Une proposition insuffisante

Normalement utilisée pour s’assurer que les règles sont équilibrées dans une nouvelle version, l’idée de l’open test était de tâter le terrain et de voir quels points étaient bloquants. Globalement, l’OGL 1.2 restait problématique. Toutefois, c’est dans cette version que WotC a proposé de passer une partie des règles du SRD sous Créative Common (CC). Une licence sur laquelle ils n’ont aucun pouvoir.

Les plus cyniques feront cependant remarquer une chose : le système D20 est inclus dans la licence CC. Or, il est quasiment impossible de défendre devenant une cour de justice une propriété intellectuelle sur ce système de jeu.

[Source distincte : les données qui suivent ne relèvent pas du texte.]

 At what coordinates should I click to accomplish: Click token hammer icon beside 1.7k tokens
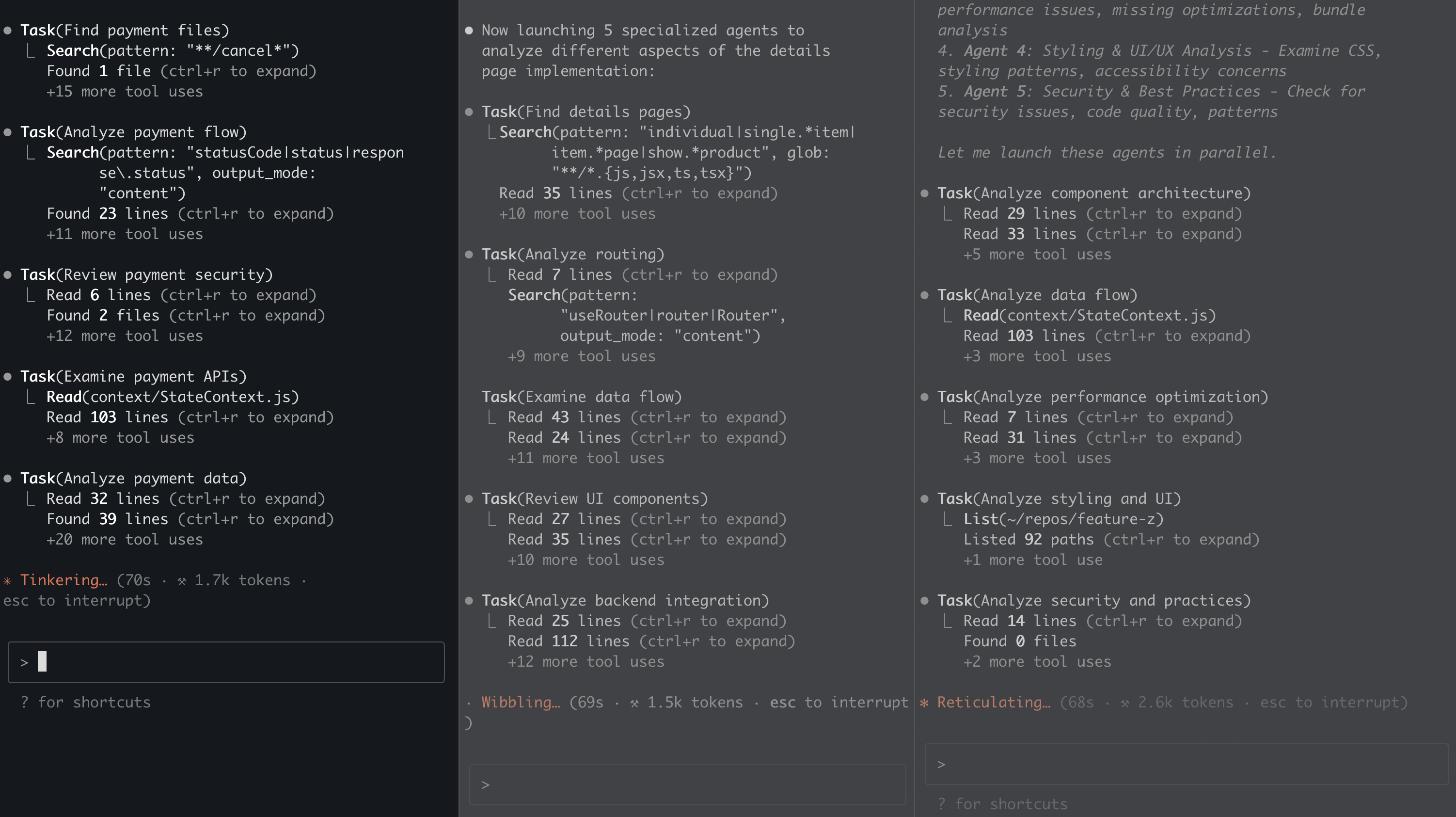click(181, 581)
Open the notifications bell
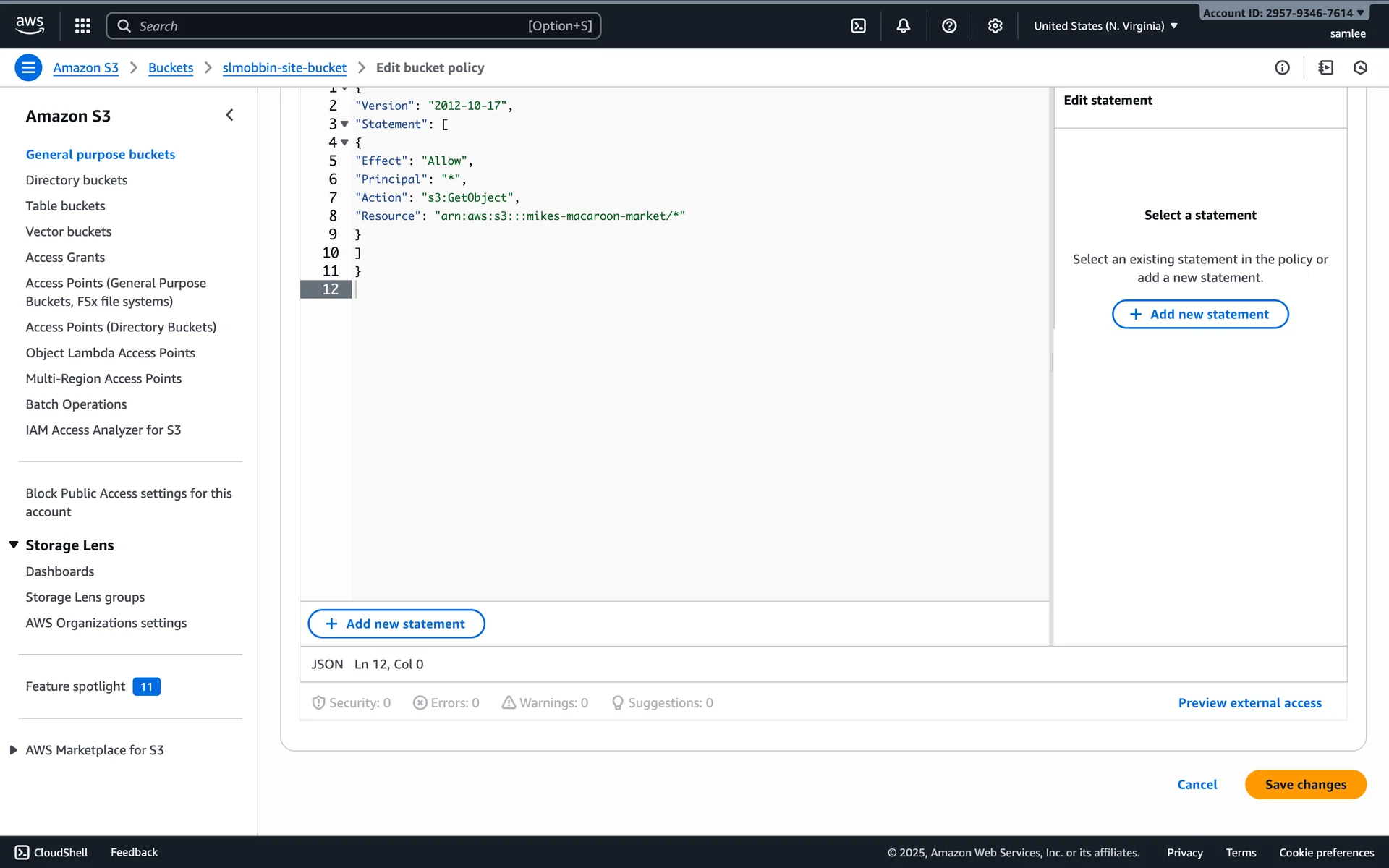The image size is (1389, 868). coord(903,26)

En effet, le système D20 est tellement ancien qu’il est improbable qu’il ait été créé par Donjons et Dragons. Donc que WotC ait des droits dessus.

L’OLG 1.2 n’a donc pas suffi aux membres de la communauté Donjons et Dragons. Car cette communauté se rejoint sur un point : il n’est pas question de mettre en place une OGL revue, mais de laisser en place celle actuellement en place (soit l’OGL 1.0a).

Cette histoire connaît son dénouement le 27 janvier 2023, lorsque Wizards of the Coast publie un communiqué de presse via le compte Twitter de D&D Beyond.

Dans une ultime tentative de sauver les meubles, Wizards of the Coast annonce deux choses :

  • L’OGL 1.0a reste en place (sans modifications)
  • Le SRD 5.1 passe sous licence Creative Commons

Rapidement évoqué plus tôt dans cet article, le SRD regroupe en réalité la version de base de Donjons et Dragons. On y retrouve les règles pour créer un personnage, le système de jeu, certains monstres et certaines classes et sous-classes.

Certains lieux iconiques comme Baldur’s Gate ou Neverwinter sont évoqués dans le SRD, de même que les flagelleurs mentaux. Placer ce document sous une licence qu’ils ne possèdent pas est donc un vrai geste d’apaisement de la part de WotC. Ainsi qu’un évènement marquant dans le domaine du jeu de rôle !


Conclusion

Après presque un mois de combat sur les réseaux sociaux et dans les diverses sphères d’influence, la communauté de Donjons et Dragons – et par extension celle du jeu de rôle – semble donc avoir gagné. Cette victoire a cependant un goût amer pour beaucoup. En effet, elle a permis de mettre en lumière la manière dont Wizards of the Coast – et surtout Hasbro – semble considérer ses principaux consommateurs.

Les anecdotes à coup de remarques assassines ou de commentaires méprisants ont fleuri – notamment sur Twitter – rendant impossible le statut quo préexistant. Ainsi, malgré la concession de WotC, la licence ORC est toujours en projet, ainsi qu’un certain nombre d’autres jeux. On peut par exemple noter le Projet Black Flag de Kobold Press qui devrait bientôt être lancé en phase de test.

Un sentiment de trahison

Un sentiment de trahison

Cette bataille a largement entamé l’image, et même l’hégémonie, de Donjons et Dragons sur le marché du jeu de rôle.

Beaucoup de fans de D&D se sont sentis trahis. Les poussant ainsi à rechercher d’autres systèmes de jeu. Le délai de réponse de WotC jugé beaucoup trop long n’a pas aidé à retenir les fans. Beaucoup de produits, auparavant conçus comme des suppléments à la 5E, se veulent maintenant plus ouverts. Quoique toujours compatibles avec la 5E.

De plus, les éditeurs de contenu pour Donjons et Dragons sont conscients que les ambitions (monétaires) d’Hasbro sont toujours présentes. Le géant du jeu pour enfants a d’ailleurs été taclé par la Bank of America pour avoir “détruit la confiance des consommateurs” : l’institution financière a ainsi recommandé aux investisseurs d’être prudents avec la multinationale.

Le meilleur moyen de résumer les conséquences actuelles de cette tentative de WotC est probablement de reprendre et de traduire ici une blague qui tourne dans le monde des éditeurs de jeux de rôles : “nous avons passé deux décennies à essayer de convaincre les joueurs de Donjons et Dragons de tenter autre chose. Wizards of the Coast l’a fait en un mois.”